Doing good isn't about how many check boxes we get to cross off. Then it's just more selfishness. It's about helping others regardless.

Quote:
Originally Posted by ScientiaOmnisEst View Post
So in a sense, local focus is like shirking a global duty, under this philosophy.
Global and local are identical. To disregard one is to disregard all. The most important person at any moment is that person right in front of you.

Quote:
Originally Posted by ScientiaOmnisEst View Post
It's the denial of the individual that bothers me in utilitarianism in general. Basically I need something that justifies acting in the interest of others sometimes, doesn't penalize self-interest, and definitely can't be extrapolated to "living for others". Because screw that. Others matter, but I kind of think one has a duty to oneself, whatever one was born into in life.

The fact alone that I'm writing this means I've gotten better - my mind's doing it's stupid thing and I'm kinda numb. It just sort of happened when I realized what my real objections and anxieties are, and started looking for alternatives for conduct. Surely humans have thought of justifications for doing whatever you want in life. Which is the same damn issue I started with - do I do what I want, or something else?
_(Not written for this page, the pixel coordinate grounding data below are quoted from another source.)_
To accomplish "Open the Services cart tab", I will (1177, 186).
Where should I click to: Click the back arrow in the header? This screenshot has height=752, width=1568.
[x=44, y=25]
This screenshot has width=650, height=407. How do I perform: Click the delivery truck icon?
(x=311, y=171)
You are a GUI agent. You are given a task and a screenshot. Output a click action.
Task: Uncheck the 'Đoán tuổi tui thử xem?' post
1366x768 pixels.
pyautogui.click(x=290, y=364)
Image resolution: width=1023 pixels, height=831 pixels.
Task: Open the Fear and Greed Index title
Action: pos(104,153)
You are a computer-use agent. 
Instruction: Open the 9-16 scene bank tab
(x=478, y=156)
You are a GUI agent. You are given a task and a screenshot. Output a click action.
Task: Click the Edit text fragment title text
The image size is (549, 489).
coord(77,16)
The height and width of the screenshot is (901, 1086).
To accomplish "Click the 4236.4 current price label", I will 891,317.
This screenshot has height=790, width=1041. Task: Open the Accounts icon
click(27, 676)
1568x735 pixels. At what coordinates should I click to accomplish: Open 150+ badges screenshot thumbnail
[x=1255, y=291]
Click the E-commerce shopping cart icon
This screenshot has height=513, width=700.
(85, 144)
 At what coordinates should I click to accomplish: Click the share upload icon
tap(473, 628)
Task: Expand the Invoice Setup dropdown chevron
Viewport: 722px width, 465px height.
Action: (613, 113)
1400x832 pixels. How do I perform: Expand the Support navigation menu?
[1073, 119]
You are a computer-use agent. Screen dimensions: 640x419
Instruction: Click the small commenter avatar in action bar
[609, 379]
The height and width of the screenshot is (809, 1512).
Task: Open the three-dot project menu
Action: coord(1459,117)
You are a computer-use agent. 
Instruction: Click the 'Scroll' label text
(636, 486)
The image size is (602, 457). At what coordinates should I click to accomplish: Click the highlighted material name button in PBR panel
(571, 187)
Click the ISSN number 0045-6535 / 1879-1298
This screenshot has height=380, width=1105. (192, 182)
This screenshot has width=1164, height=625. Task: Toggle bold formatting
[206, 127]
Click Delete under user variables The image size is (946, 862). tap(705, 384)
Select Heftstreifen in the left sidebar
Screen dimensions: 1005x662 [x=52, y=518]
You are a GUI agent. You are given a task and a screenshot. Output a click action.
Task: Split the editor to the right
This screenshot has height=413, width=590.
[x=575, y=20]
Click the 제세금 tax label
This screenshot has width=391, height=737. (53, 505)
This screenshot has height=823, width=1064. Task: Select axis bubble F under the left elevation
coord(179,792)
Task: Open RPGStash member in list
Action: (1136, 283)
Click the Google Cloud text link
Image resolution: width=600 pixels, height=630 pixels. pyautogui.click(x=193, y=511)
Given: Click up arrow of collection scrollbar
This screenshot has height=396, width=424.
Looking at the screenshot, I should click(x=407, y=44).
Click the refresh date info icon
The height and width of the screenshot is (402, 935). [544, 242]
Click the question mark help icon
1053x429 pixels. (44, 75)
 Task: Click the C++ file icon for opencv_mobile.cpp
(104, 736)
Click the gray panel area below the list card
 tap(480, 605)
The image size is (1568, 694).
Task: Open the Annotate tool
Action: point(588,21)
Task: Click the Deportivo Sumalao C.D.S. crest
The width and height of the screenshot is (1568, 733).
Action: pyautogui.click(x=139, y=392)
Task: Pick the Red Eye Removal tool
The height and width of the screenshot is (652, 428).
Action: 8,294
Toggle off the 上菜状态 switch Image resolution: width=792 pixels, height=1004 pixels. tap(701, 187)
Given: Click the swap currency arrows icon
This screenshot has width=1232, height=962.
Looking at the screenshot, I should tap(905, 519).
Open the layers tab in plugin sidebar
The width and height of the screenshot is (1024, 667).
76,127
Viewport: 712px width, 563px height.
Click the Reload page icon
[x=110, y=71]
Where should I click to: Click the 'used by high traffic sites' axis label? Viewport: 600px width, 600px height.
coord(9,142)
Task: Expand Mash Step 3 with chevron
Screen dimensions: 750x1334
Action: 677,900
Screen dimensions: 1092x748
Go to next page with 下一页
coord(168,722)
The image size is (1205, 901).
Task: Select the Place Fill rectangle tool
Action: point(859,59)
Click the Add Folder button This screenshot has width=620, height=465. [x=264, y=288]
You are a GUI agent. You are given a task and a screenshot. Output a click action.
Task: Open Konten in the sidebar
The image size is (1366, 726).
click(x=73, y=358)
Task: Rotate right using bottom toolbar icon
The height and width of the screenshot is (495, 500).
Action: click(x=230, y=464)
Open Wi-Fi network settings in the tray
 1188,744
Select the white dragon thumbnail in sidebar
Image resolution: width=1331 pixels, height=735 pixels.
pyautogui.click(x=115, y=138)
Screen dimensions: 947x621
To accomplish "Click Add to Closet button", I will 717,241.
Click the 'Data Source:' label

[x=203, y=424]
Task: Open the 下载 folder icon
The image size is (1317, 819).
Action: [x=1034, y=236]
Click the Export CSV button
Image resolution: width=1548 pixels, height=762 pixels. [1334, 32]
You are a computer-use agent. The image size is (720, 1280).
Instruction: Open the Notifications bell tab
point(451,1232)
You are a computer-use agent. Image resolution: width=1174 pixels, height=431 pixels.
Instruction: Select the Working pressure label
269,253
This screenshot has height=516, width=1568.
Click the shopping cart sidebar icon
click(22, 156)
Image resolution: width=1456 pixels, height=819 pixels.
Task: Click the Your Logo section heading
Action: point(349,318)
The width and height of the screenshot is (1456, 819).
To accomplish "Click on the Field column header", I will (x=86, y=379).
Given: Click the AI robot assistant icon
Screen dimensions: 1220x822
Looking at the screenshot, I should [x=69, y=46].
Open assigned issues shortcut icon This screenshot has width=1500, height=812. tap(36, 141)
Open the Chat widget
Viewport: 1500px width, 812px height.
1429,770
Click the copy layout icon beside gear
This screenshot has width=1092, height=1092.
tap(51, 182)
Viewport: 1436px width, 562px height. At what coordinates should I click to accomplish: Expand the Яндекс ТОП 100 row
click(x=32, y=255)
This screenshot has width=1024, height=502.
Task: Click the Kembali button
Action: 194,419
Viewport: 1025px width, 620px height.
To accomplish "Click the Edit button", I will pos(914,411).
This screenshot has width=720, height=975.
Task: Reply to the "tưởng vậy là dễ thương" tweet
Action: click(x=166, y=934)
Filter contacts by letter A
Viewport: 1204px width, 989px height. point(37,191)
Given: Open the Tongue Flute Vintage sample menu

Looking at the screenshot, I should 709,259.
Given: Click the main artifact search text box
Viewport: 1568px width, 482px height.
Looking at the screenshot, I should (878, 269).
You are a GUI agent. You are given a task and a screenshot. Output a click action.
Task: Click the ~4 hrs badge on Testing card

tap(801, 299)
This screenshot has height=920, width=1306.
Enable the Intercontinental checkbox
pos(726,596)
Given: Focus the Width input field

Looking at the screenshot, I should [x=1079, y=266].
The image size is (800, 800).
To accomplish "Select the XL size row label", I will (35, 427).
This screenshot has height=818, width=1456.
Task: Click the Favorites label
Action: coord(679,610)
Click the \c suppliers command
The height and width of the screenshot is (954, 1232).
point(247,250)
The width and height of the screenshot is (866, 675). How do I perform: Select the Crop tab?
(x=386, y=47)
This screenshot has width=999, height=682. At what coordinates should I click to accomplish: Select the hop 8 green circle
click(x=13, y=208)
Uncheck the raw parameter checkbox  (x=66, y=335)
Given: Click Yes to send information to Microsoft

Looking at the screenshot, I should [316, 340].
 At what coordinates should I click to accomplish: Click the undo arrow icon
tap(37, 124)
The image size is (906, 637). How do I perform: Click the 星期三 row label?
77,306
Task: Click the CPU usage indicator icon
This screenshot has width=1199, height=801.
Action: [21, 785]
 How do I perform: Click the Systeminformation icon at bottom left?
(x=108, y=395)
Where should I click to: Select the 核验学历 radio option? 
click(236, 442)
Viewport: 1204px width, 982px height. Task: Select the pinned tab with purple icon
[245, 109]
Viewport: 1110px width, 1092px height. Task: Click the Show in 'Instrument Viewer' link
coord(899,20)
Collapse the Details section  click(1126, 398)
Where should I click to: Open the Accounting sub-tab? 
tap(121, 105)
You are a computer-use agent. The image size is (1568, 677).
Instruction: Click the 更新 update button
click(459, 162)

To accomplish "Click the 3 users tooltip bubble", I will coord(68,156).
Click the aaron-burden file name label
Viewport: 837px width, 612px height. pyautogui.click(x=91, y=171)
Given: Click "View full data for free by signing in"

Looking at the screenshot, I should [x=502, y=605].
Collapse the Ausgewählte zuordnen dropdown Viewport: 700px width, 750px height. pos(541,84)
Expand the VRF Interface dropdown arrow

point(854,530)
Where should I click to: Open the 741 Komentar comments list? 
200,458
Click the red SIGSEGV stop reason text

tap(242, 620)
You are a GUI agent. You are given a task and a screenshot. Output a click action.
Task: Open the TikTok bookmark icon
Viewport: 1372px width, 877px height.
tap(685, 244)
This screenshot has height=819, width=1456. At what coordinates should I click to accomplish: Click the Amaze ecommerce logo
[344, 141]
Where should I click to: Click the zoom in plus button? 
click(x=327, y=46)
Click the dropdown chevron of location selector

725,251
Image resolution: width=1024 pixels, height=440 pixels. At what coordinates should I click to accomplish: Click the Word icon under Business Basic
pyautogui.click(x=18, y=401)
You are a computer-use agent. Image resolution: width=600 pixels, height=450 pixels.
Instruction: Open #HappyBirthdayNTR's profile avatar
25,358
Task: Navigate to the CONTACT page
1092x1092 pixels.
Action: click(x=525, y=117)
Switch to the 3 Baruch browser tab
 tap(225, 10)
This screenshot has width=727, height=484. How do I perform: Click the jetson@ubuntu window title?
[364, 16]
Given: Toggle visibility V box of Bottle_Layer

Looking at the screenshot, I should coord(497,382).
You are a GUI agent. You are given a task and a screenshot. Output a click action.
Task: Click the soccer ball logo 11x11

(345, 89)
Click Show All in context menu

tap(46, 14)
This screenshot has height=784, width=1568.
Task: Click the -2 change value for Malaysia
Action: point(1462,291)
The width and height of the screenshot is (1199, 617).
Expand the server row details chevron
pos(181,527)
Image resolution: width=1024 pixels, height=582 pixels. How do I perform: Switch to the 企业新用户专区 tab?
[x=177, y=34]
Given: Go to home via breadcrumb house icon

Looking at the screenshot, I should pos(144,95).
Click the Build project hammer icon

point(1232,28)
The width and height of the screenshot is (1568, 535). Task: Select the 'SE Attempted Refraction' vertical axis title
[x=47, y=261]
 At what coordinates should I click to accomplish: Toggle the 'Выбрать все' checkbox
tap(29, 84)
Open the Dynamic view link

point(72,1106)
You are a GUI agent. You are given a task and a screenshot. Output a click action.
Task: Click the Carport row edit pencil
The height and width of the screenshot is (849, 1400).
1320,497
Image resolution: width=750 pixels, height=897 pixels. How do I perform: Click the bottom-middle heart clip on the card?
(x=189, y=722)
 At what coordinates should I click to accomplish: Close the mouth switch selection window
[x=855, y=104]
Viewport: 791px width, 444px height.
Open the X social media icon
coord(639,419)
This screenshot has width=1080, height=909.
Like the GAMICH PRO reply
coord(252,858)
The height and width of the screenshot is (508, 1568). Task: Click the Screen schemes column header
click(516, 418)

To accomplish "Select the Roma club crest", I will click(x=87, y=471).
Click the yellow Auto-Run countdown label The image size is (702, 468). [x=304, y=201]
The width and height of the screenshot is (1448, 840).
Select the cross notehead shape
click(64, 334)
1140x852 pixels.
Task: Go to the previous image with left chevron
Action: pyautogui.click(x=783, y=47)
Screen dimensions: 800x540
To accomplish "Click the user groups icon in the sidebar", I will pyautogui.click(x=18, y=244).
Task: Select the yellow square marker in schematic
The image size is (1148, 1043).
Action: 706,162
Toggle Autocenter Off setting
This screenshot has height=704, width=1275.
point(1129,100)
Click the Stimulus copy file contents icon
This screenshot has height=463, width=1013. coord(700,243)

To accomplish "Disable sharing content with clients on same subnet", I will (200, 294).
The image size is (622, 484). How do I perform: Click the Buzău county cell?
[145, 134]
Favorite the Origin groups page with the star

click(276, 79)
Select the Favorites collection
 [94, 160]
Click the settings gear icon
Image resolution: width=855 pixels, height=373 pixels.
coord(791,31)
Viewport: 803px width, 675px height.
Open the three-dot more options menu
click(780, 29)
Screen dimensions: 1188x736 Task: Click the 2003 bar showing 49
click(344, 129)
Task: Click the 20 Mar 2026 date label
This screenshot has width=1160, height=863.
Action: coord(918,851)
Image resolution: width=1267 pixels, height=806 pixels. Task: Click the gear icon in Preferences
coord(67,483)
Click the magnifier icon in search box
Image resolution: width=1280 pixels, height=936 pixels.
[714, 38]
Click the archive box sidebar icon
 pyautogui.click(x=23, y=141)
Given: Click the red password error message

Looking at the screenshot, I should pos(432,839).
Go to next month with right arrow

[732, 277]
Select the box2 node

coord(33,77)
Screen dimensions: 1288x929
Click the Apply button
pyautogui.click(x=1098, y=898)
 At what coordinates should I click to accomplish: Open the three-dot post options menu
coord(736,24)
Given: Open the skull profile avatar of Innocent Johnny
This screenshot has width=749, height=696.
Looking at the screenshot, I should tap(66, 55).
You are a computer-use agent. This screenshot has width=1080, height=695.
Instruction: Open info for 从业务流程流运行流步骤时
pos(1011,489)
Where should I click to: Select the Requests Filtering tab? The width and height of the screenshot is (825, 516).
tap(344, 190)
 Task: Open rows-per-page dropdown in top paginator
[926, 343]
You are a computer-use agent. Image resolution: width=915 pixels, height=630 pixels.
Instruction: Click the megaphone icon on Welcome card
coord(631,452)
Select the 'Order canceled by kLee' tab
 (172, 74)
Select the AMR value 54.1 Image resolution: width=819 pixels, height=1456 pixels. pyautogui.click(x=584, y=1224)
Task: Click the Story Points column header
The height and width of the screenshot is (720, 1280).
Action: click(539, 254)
Give up because it's all meaningless? Devote myself to a strict idea of "good"? What? What's the right way to live and be? That's my biggest issue. That and, " how can I harmonize that with what I think/know I want?"
This is actually important. You've written several threads that have pointed out extremes, just like the one we're talking about and as has been pointed out, there are many "middle paths".

You are important. In just the same way as the person you pass on the street is important and just in the same way as someone in Libya is important. So in answer to your questions, you don't always do only what you want because you need to support others. But you can't support them if you don't support yourself. So you need to take care of yourself and help others as you can. Pushing to an extreme like punishing yourself for not focusing "globally" can only lead to more suffering as I've pointed about above. Extremes ignore what can be done only leading to further problems.

Quote:
Originally Posted by ScientiaOmnisEst View Post
Lastly, because I write too much, I mentioned retiring because I bug people. Every day I seem to have a new crisis over some abstraction, or some comparison, or something stupid. Is there a disorder that involves rapid mood swings like that, over such stupid things? I mean, most people never worry too much...
Well, actually it could be a bipolar type of reaction. Many people worry so much it's crippling. So maybe you need to talk to a therapist, maybe you're fighting bipolar or something like that. And the things you're trying to work out aren't stupid. You're not bugging anyone.

Maybe you just need a very local focus and need to take care of yourself a little?